Counter terrorism specialist of the Karachi police force Raja Umer Khattab informs that all Jihadi groups involved in terrorism, including the Tehrik Taliban Pakistan, SSP, Lashkkar-e-Jhangvi, Jaishe Muhammad, and Jundullah are ideologically Deobandi or Wahabi. “Barelvi groups like the ST too have a tendency for sectarian violence, but they act in reaction and have to date been involved in incidents like taking over a rival sect’s mosque etc.”
Senior ST leader Allama Khizrul Islam claims “all Deobandis are terrorists”. He disagrees with the claim that the state is no longer backing these elements because the influence of banned outfits like the SSP doesn’t seem to waning. In fact it is gaining strength, he says.
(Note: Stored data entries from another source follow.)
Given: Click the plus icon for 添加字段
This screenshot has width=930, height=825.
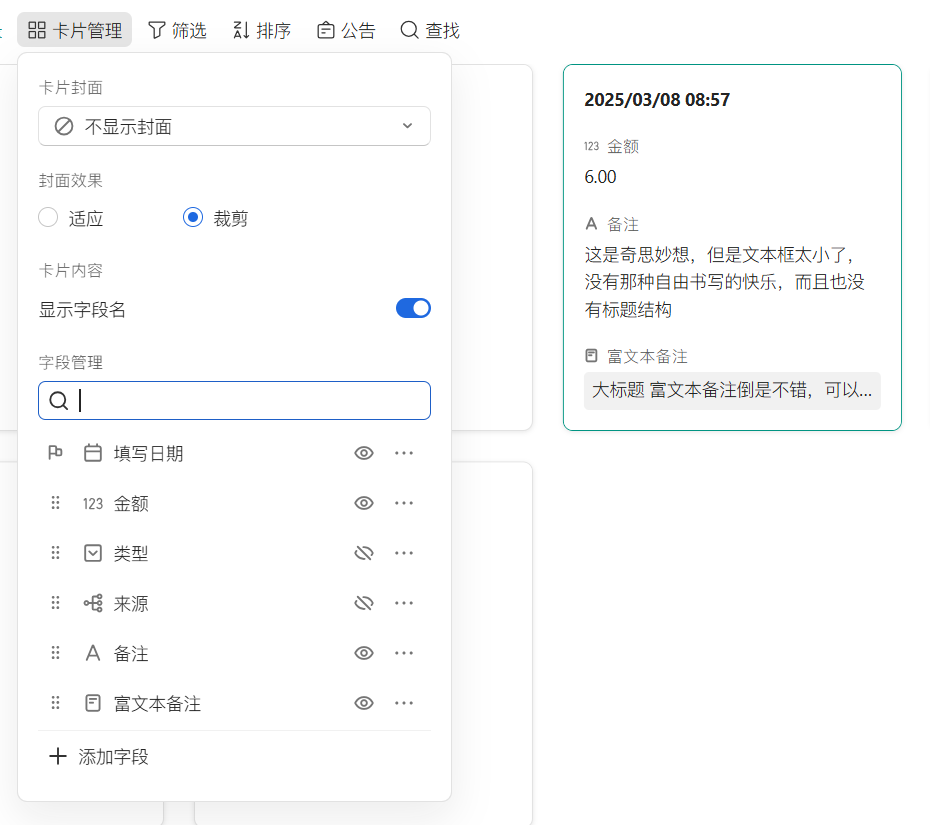Looking at the screenshot, I should click(58, 756).
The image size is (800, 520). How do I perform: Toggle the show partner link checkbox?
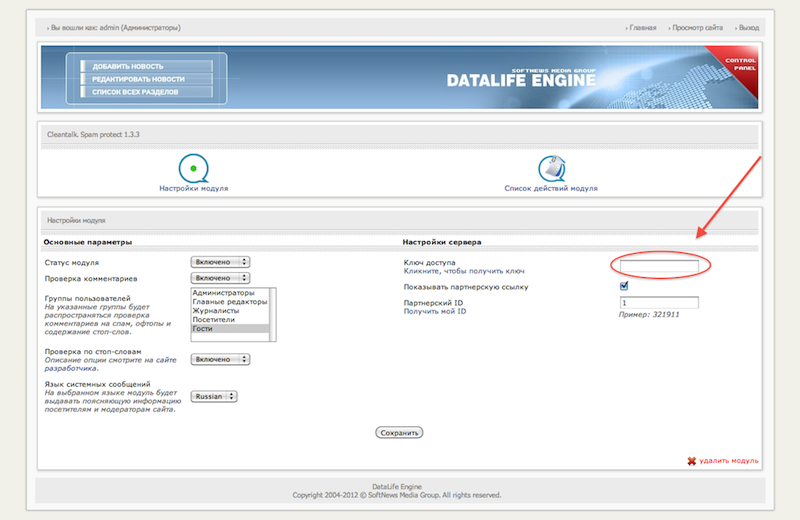[x=624, y=286]
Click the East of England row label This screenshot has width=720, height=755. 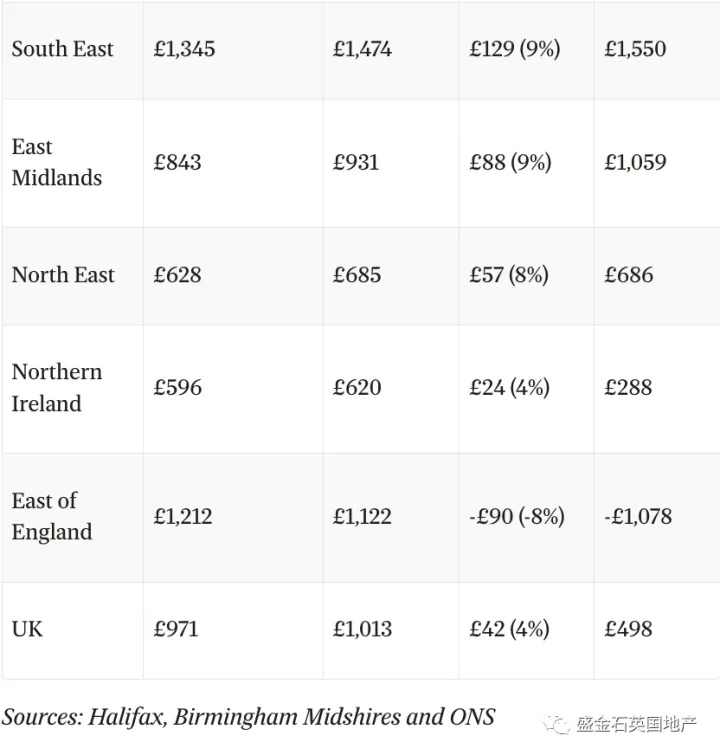(x=52, y=516)
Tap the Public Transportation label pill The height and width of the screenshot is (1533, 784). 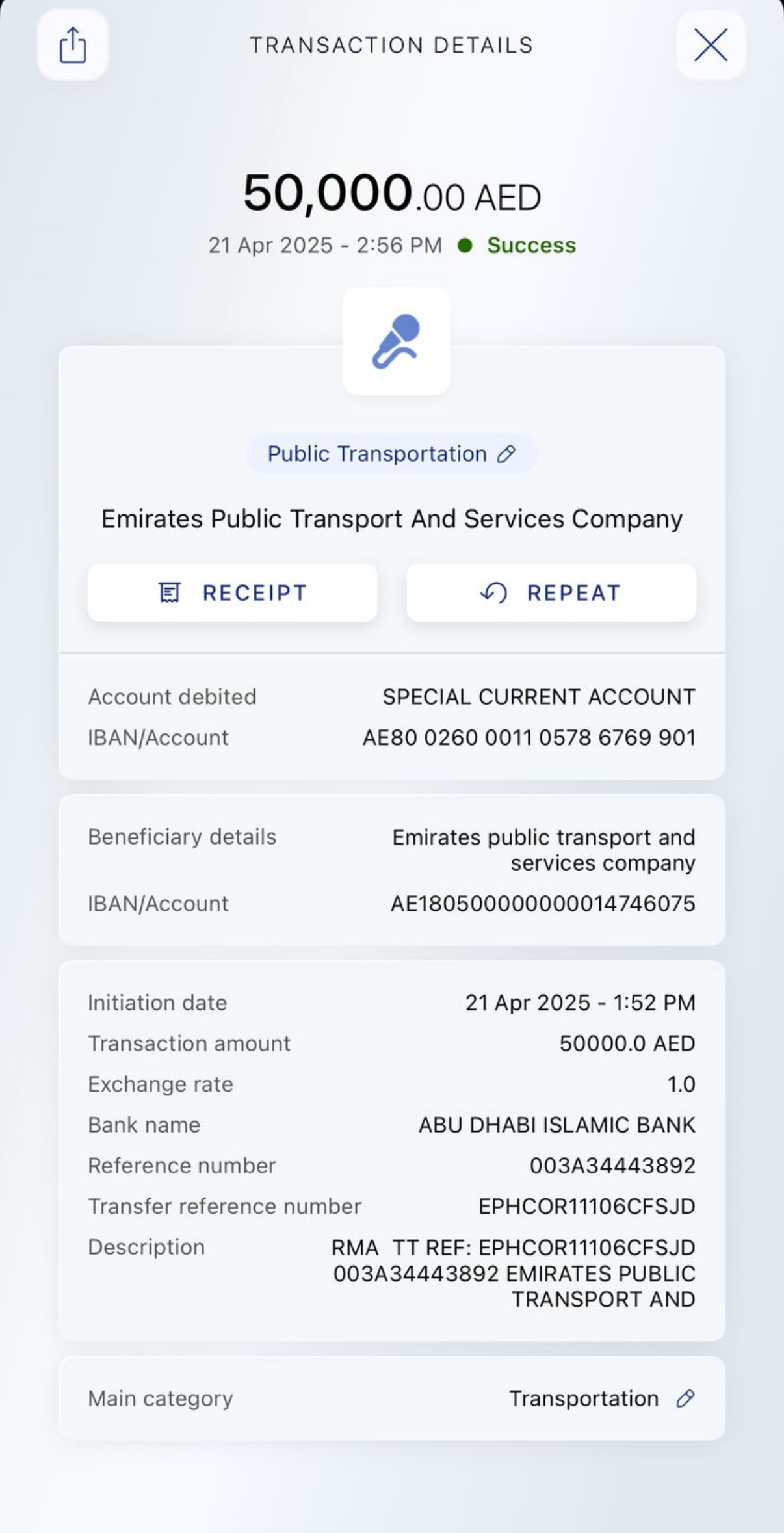coord(377,454)

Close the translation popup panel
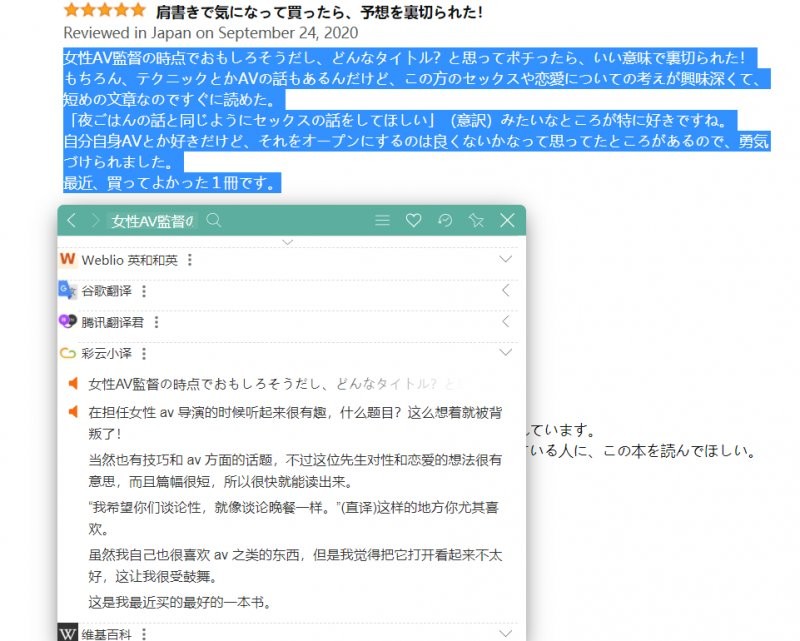click(x=507, y=221)
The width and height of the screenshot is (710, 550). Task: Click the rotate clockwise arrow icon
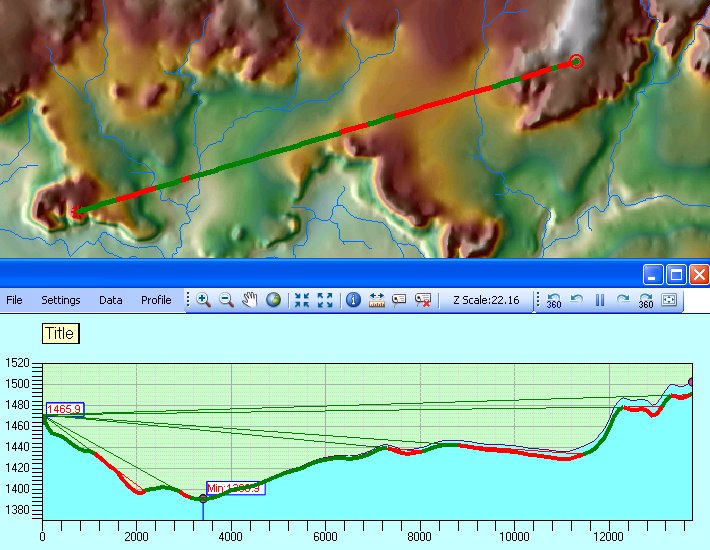(x=623, y=299)
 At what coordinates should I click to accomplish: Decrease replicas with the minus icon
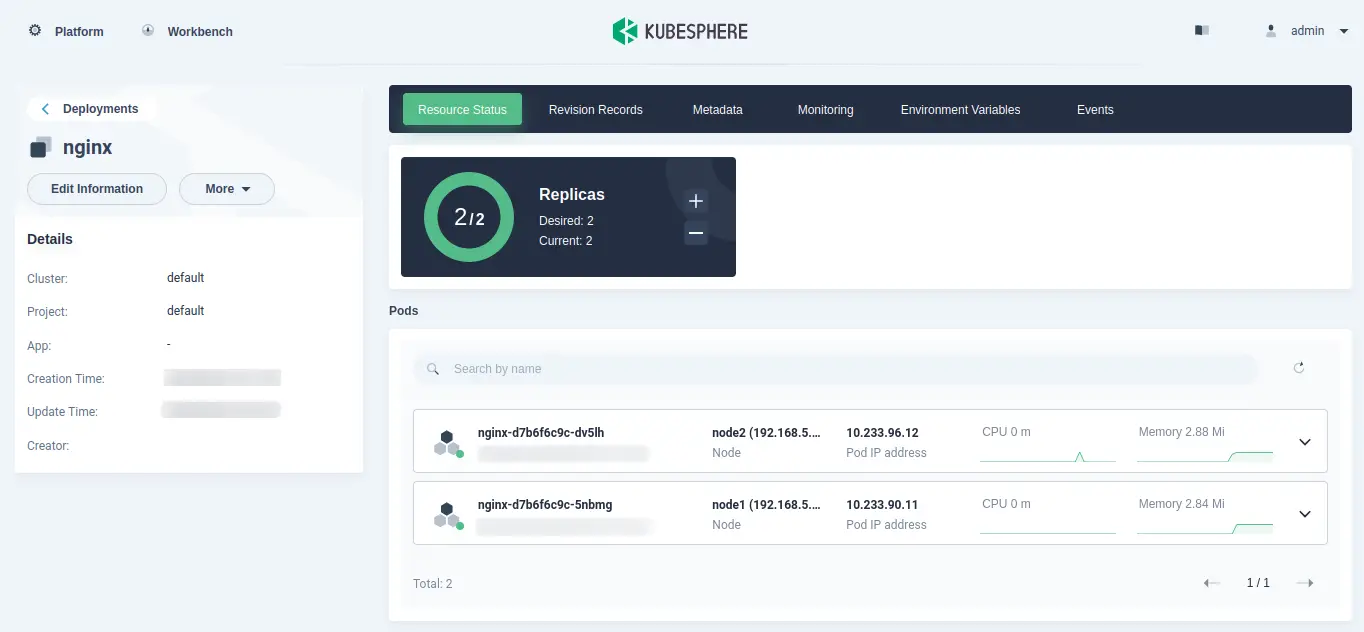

The Barelvi cleric then goes on to cite the example of Punjab Law Minister Rana Sanaullah who announced his PML-N party’s intentions to form an electoral alliance with SSP leader Ahmed Ludhianvi in a by-election.
Mufti Usman Yar, the deputy general secretary JUI-Sami, when confronted with these allegations said, “the Deoband groups are being framed.” He admitted that even today the Deoband supported the ‘jihad against foreign powers’ in Iraq and Afghanistan, but “we condemn all forms of terrorism, including suicide attacks that are taking place inside Pakistan.”
Role of agencies
Rivalries between the Deoband and Barelvis are nothing new, says former interior minister Moinuddin Haider, who lost his brother in an attack by extremists.
“During Gen Ziaul Haq’s time the Deoband groups got a boost, especially because most of them supported the jihad against Soviet forces in Afghanistan and provided the foot soldiers. The dictator in fact tried to enforce the Deobandi (version of Islam) as the state religion,” he said.
“Post 9/11, however, we saw Gen Musharraf taking a U-turn on Pakistan’s Taliban policy and with it we saw a clampdown on groups like the SSP and promotion of ‘moderate’ groups such as the creation of the Council for Promotion of Sufism with Chaudhry Shujaat in the chair.”
But is the establishment now promoting the Barelvi forces as opposed to the hard-line Deobandi groups of the Zia years? And, if so, will this shift work? Also, how will we prevent them from becoming monsters?
“The establishment is keeping both options open,” says analyst Ayesha Siddiqa. “They have partially armed some Barelvi groups, but there is no serious deployment. The main reason is that they continue to patrionise the Deoband groups as well. Unless and until there is a decision to abandon all of them forever, nothing will happen. There is no strategic shift so far.”
Battle for urban space
Historian Ayesha Jalal, author of the book Partisans of Allah, sees the current struggle between Deoband and Barelvi forces as a “battle for urban space,” hinting at the frequent clashes between the ST and SSP in cities like Karachi, where the issue is usually about possession of mosques. “The Barelvis are reclaiming the ground lost to the Deoband over the years. They’re interested not only in gaining territory in places like Karachi, but are also now fighting for political space.”
Binoria town’s Mufti Naeem agrees that basically this is all a fight for resources. “This war is for the stomach,” he remarked, while pointing at his own bulging waist. “Barelvis are only interested in the money that comes through charity at madressahs or mosques and to gain recognition by propaganda. But they are fools to believe that people will fall for their ignorant practices.” It is this kind of talk that fuels more fire on the streets of Pakistan.